Available data:

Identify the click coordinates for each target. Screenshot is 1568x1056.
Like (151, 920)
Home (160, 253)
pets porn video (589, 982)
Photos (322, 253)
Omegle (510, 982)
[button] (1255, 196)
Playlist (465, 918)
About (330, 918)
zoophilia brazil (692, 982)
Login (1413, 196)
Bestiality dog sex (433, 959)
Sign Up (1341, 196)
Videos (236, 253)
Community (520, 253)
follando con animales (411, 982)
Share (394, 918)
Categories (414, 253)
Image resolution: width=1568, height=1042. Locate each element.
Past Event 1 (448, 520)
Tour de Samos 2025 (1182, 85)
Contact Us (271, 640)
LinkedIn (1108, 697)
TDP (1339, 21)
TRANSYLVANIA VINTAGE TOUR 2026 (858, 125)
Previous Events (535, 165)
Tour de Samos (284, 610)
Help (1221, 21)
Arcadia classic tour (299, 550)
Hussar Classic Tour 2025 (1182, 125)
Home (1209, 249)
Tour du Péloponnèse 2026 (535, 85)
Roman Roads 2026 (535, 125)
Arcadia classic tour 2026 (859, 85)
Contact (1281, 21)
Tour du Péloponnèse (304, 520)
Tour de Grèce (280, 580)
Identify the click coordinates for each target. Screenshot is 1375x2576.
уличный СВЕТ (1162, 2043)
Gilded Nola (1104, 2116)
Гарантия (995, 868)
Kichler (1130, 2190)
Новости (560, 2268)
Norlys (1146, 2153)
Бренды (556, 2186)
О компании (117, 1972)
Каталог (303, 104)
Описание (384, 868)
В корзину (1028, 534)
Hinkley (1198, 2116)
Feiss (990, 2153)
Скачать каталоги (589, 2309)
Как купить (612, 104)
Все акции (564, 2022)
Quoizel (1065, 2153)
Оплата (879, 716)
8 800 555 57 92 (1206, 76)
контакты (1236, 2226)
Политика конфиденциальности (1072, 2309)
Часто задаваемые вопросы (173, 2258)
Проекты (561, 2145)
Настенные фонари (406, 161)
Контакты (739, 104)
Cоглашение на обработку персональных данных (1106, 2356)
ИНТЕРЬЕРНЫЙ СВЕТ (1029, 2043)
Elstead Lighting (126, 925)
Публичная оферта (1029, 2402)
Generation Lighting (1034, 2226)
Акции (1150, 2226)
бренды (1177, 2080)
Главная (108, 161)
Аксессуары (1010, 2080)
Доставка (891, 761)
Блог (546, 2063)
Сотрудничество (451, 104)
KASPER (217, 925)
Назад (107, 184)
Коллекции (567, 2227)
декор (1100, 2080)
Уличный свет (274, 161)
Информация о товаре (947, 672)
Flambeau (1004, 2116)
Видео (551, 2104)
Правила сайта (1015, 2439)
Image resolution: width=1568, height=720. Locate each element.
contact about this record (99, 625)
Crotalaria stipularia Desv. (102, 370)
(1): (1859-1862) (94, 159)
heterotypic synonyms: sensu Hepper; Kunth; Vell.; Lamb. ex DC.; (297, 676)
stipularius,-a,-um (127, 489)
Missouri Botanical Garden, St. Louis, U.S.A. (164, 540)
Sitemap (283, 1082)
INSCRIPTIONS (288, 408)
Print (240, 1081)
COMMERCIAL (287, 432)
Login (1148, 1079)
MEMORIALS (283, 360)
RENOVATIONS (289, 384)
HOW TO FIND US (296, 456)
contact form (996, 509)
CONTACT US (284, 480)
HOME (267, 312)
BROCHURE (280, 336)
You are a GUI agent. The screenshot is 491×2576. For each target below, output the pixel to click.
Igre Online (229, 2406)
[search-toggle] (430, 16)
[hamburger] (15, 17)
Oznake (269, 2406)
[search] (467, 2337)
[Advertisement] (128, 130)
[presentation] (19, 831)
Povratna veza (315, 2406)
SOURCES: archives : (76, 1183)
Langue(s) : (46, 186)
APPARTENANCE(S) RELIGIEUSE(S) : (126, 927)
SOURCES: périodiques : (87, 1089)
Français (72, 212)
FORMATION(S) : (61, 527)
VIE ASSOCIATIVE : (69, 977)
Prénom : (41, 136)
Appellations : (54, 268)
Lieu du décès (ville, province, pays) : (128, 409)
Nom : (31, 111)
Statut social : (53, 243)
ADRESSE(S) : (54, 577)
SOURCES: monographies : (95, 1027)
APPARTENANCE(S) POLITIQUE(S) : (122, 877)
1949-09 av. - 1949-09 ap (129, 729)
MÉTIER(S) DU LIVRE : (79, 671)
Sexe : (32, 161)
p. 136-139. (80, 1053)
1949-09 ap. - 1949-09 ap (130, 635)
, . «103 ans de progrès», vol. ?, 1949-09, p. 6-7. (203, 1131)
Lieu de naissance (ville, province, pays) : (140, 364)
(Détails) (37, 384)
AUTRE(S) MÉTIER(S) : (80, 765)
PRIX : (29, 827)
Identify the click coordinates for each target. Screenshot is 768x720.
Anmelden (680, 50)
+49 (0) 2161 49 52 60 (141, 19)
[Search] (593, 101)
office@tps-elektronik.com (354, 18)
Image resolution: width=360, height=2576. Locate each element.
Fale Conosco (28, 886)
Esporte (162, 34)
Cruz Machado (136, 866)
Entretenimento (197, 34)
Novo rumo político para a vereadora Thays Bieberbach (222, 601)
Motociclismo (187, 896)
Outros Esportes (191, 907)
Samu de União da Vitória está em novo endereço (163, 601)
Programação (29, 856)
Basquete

Goal: Reproduce all of the data above line for line, with no changes.

Answer below:
Identify the click coordinates for each target. Screenshot is 1568x1056.
Like (151, 920)
Home (160, 253)
pets porn video (589, 982)
Photos (322, 253)
Omegle (510, 982)
[button] (1255, 196)
Playlist (465, 918)
About (330, 918)
zoophilia brazil (692, 982)
Login (1413, 196)
Bestiality dog sex (433, 959)
Sign Up (1341, 196)
Videos (236, 253)
Community (520, 253)
follando con animales (411, 982)
Share (394, 918)
Categories (414, 253)
Image resolution: width=1568, height=1042. Locate each element.
Past Event 1 (448, 520)
Tour de Samos 2025 (1182, 85)
Contact Us (271, 640)
LinkedIn (1108, 697)
TDP (1339, 21)
TRANSYLVANIA VINTAGE TOUR 2026 (858, 125)
Previous Events (535, 165)
Tour de Samos (284, 610)
Help (1221, 21)
Arcadia classic tour (299, 550)
Hussar Classic Tour 2025 (1182, 125)
Home (1209, 249)
Tour du Péloponnèse 2026 (535, 85)
Roman Roads 2026 (535, 125)
Arcadia classic tour 2026 (859, 85)
Contact (1281, 21)
Tour du Péloponnèse (304, 520)
Tour de Grèce (280, 580)
Identify the click coordinates for each target. Screenshot is 1375x2576.
уличный СВЕТ (1162, 2043)
Gilded Nola (1104, 2116)
Гарантия (995, 868)
Kichler (1130, 2190)
Новости (560, 2268)
Norlys (1146, 2153)
Бренды (556, 2186)
О компании (117, 1972)
Каталог (303, 104)
Описание (384, 868)
В корзину (1028, 534)
Hinkley (1198, 2116)
Feiss (990, 2153)
Скачать каталоги (589, 2309)
Как купить (612, 104)
Все акции (564, 2022)
Quoizel (1065, 2153)
Оплата (879, 716)
8 800 555 57 92 (1206, 76)
контакты (1236, 2226)
Политика конфиденциальности (1072, 2309)
Часто задаваемые вопросы (173, 2258)
Проекты (561, 2145)
Настенные фонари (406, 161)
Контакты (739, 104)
Cоглашение на обработку персональных данных (1106, 2356)
ИНТЕРЬЕРНЫЙ СВЕТ (1029, 2043)
Elstead Lighting (126, 925)
Публичная оферта (1029, 2402)
Generation Lighting (1034, 2226)
Акции (1150, 2226)
бренды (1177, 2080)
Главная (108, 161)
Аксессуары (1010, 2080)
Доставка (891, 761)
Блог (546, 2063)
Сотрудничество (451, 104)
KASPER (217, 925)
Назад (107, 184)
Коллекции (567, 2227)
декор (1100, 2080)
Уличный свет (274, 161)
Информация о товаре (947, 672)
Flambeau (1004, 2116)
Видео (551, 2104)
Правила сайта (1015, 2439)
Image resolution: width=1568, height=720. Locate each element.
contact about this record (99, 625)
Crotalaria stipularia Desv. (102, 370)
(1): (1859-1862) (94, 159)
heterotypic synonyms: sensu Hepper; Kunth; Vell.; Lamb. ex DC.; (297, 676)
stipularius,-a,-um (127, 489)
Missouri Botanical Garden, St. Louis, U.S.A. (164, 540)
Sitemap (283, 1082)
INSCRIPTIONS (288, 408)
Print (240, 1081)
COMMERCIAL (287, 432)
Login (1148, 1079)
MEMORIALS (283, 360)
RENOVATIONS (289, 384)
HOW TO FIND US (296, 456)
contact form (996, 509)
CONTACT US (284, 480)
HOME (267, 312)
BROCHURE (280, 336)
You are a GUI agent. The screenshot is 491×2576. For each target below, output the pixel to click.
Igre Online (229, 2406)
[search-toggle] (430, 16)
[hamburger] (15, 17)
Oznake (269, 2406)
[search] (467, 2337)
[Advertisement] (128, 130)
[presentation] (19, 831)
Povratna veza (315, 2406)
SOURCES: archives : (76, 1183)
Langue(s) : (46, 186)
APPARTENANCE(S) RELIGIEUSE(S) : (126, 927)
SOURCES: périodiques : (87, 1089)
Français (72, 212)
FORMATION(S) : (61, 527)
VIE ASSOCIATIVE : (69, 977)
Prénom : (41, 136)
Appellations : (54, 268)
Lieu du décès (ville, province, pays) : (128, 409)
Nom : (31, 111)
Statut social : (53, 243)
ADRESSE(S) : (54, 577)
SOURCES: monographies : (95, 1027)
APPARTENANCE(S) POLITIQUE(S) : (122, 877)
1949-09 av. - 1949-09 ap (129, 729)
MÉTIER(S) DU LIVRE : (79, 671)
Sexe : (32, 161)
p. 136-139. (80, 1053)
1949-09 ap. - 1949-09 ap (130, 635)
, . «103 ans de progrès», vol. ?, 1949-09, p. 6-7. (203, 1131)
Lieu de naissance (ville, province, pays) : (140, 364)
(Détails) (37, 384)
AUTRE(S) MÉTIER(S) : (80, 765)
PRIX : (29, 827)
Identify the click coordinates for each target. Screenshot is 768x720.
Anmelden (680, 50)
+49 (0) 2161 49 52 60 (141, 19)
[Search] (593, 101)
office@tps-elektronik.com (354, 18)
Image resolution: width=360, height=2576. Locate each element.
Fale Conosco (28, 886)
Esporte (162, 34)
Cruz Machado (136, 866)
Entretenimento (197, 34)
Novo rumo político para a vereadora Thays Bieberbach (222, 601)
Motociclismo (187, 896)
Outros Esportes (191, 907)
Samu de União da Vitória está em novo endereço (163, 601)
Programação (29, 856)
Basquete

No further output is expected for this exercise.